Le Maroc compte 1,5 million de jeunes sans emploi, ni éducation ni formation: les recommandations du CESE pour leur insertion

Avis accablant du CESE: «1,5 million de jeunes sont sans emploi, ni formation». (Crédit: Y. Mannan/Le360).

Le 09/05/2024 à 16h42

VidéoSelon un avis du Conseil économique, social et environnemental (CESE), 1,5 million de jeunes Marocains sont sans emploi, ni éducation ni formation, et 78% d’entre eux ignorent l’existence du programme gouvernemental Awrach. Pour résorber ce phénomène, le CESE recommande une démarche en cinq axes. Les détails.

Émanant du Conseil économique, social et environnemental (CESE), l’avis intitulé «Les jeunes en situation NEET (ni emploi, ni éducation, ni formation), quelles perspectives d’inclusion socio-économique?» a été présenté le mercredi 8 mai à Rabat, en présence de représentants de départements ministériels, de délégués d’instances nationales et internationales et de membres d’ONG.

Outre les chiffres précités, les résultats de cette étude montrent aussi que 4,5 millions de chômeurs, des jeunes âgés de 15 à 34 ans, «sont privés d’emplois et d’enseignement», un chiffre qualifié d’«effrayant» par Ahmed Réda Chami, président du CESE. Un triste record qui met à mal le gouvernement Akhannouch. La publication de cet avis a d’ailleurs été mise à profit par l’opposition parlementaire (USFP, MP, PPS et PJD), qui a saisi l’occasion de la présence d’Aziz Akhannouch au Parlement pour tirer à boulets rouges sur le bilan de mi-mandat de son gouvernement.

Selon Ahmed Réda Chami, les NEET constituent «une catégorie particulièrement vulnérable qui endure de multiples formes d’exclusion, restant à l’écart du système éducatif, de la formation professionnelle et du marché du travail». L’État déploie des efforts à leur égard, mais pour des résultats insuffisants, poursuit-it.

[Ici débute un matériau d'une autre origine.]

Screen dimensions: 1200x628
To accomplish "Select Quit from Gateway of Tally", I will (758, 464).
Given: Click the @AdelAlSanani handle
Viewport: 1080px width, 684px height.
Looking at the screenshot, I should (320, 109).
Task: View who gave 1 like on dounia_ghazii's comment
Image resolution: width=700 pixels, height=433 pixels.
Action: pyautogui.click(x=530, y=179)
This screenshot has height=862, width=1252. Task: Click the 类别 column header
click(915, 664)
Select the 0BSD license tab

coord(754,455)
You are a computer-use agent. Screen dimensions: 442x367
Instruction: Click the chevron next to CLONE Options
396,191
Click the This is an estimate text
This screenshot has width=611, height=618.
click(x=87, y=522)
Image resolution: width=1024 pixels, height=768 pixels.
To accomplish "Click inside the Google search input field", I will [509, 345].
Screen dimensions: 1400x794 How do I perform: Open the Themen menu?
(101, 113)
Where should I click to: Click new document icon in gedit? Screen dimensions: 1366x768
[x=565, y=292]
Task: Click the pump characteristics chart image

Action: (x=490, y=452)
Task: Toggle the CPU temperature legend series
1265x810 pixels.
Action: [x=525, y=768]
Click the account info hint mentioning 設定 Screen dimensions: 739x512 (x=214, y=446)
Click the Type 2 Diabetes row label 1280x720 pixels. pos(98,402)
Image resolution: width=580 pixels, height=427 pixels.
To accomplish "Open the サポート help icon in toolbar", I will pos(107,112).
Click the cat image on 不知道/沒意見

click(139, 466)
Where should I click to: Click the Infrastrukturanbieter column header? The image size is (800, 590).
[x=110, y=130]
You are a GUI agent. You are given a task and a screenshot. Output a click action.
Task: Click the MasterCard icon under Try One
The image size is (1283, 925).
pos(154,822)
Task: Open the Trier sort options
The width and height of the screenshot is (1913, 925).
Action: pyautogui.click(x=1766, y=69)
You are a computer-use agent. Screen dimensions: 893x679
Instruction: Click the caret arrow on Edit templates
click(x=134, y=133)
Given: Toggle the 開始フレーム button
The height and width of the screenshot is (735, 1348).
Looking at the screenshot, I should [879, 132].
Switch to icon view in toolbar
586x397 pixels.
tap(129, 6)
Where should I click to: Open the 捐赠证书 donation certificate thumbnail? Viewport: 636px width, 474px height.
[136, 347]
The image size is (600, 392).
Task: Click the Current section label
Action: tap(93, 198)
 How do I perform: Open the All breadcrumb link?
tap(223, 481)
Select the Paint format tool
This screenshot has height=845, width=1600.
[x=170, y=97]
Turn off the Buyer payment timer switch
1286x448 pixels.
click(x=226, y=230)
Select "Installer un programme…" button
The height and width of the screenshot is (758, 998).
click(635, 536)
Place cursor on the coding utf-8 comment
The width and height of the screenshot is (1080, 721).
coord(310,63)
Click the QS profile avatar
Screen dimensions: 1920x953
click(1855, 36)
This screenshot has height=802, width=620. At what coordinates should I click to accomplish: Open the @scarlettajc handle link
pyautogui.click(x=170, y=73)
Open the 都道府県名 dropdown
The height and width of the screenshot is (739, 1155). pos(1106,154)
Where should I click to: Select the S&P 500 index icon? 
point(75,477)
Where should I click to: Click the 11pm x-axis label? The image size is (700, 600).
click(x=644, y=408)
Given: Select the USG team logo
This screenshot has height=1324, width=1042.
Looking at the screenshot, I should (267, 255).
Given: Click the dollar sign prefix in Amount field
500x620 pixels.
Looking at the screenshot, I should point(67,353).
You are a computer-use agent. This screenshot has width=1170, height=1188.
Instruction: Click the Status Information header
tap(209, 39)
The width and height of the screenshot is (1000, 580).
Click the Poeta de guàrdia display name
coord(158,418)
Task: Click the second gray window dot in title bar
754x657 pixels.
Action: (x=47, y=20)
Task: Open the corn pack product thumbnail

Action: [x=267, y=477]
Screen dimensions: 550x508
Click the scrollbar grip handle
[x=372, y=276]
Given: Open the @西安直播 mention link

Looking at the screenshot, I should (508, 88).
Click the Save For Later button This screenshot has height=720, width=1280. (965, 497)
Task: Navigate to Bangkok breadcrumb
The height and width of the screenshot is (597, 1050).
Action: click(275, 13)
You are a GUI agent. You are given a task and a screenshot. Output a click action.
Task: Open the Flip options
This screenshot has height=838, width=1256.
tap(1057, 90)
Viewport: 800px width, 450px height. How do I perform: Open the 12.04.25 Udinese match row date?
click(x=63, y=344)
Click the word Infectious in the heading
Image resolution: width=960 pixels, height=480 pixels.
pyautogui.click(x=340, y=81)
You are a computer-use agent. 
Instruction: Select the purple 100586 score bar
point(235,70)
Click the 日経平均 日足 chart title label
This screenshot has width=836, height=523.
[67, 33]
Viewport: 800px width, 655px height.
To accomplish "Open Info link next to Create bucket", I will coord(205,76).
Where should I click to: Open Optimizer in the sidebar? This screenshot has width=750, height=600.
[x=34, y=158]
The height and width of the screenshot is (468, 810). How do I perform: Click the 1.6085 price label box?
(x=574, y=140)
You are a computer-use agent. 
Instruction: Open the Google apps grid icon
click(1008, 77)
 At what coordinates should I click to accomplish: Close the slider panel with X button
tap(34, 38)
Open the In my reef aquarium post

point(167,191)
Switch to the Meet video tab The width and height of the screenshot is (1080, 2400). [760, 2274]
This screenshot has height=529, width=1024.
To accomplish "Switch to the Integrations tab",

Le président du CESE a répété que «1,5 million de jeunes Marocains, âgés de 15 à 24 ans, sont en marge du système de l’éducation-formation et du marché du travail. Cette catégorie risque d’être confrontée à trois ruptures décisives, dont le décrochage scolaire entre les niveaux du primaire et du secondaire collégial». Ces derniers sont estimés à plus de 331.000 élèves en moyenne annuelle, principalement en raison de l’échec scolaire et des difficultés d’accès aux établissements de l’enseignement, en particulier dans le milieu rural.

Élaboré dans le cadre d’une approche participative, le présent avis du CESE s’inscrit dans la continuité des travaux menés par le Conseil sur les questions de la jeunesse, mettant l’accent, cette fois-ci, sur les NEET, une catégorie particulièrement vulnérable. La question épineuse des jeunes filles confrontées à ces problèmes et contraintes a été également abordée dans cet avis.

Réda Ahmed Chami estime qu’en vue de résorber ce phénomène et d’accélérer l’insertion socio-économique de cette catégorie de jeunes, le CESE recommande «l’adoption d’une approche intégrée se déclinant en cinq axes. Le premier concerne le renforcement des capacités de repérage et de suivi des jeunes NEET à travers la création d’un système d’information national, avec une déclinaison régionale pour le repérage et le suivi de leurs parcours, qui regroupe des données croisées de sources multiples (RSU, statistiques relevant des secteurs impliqués, etc.)».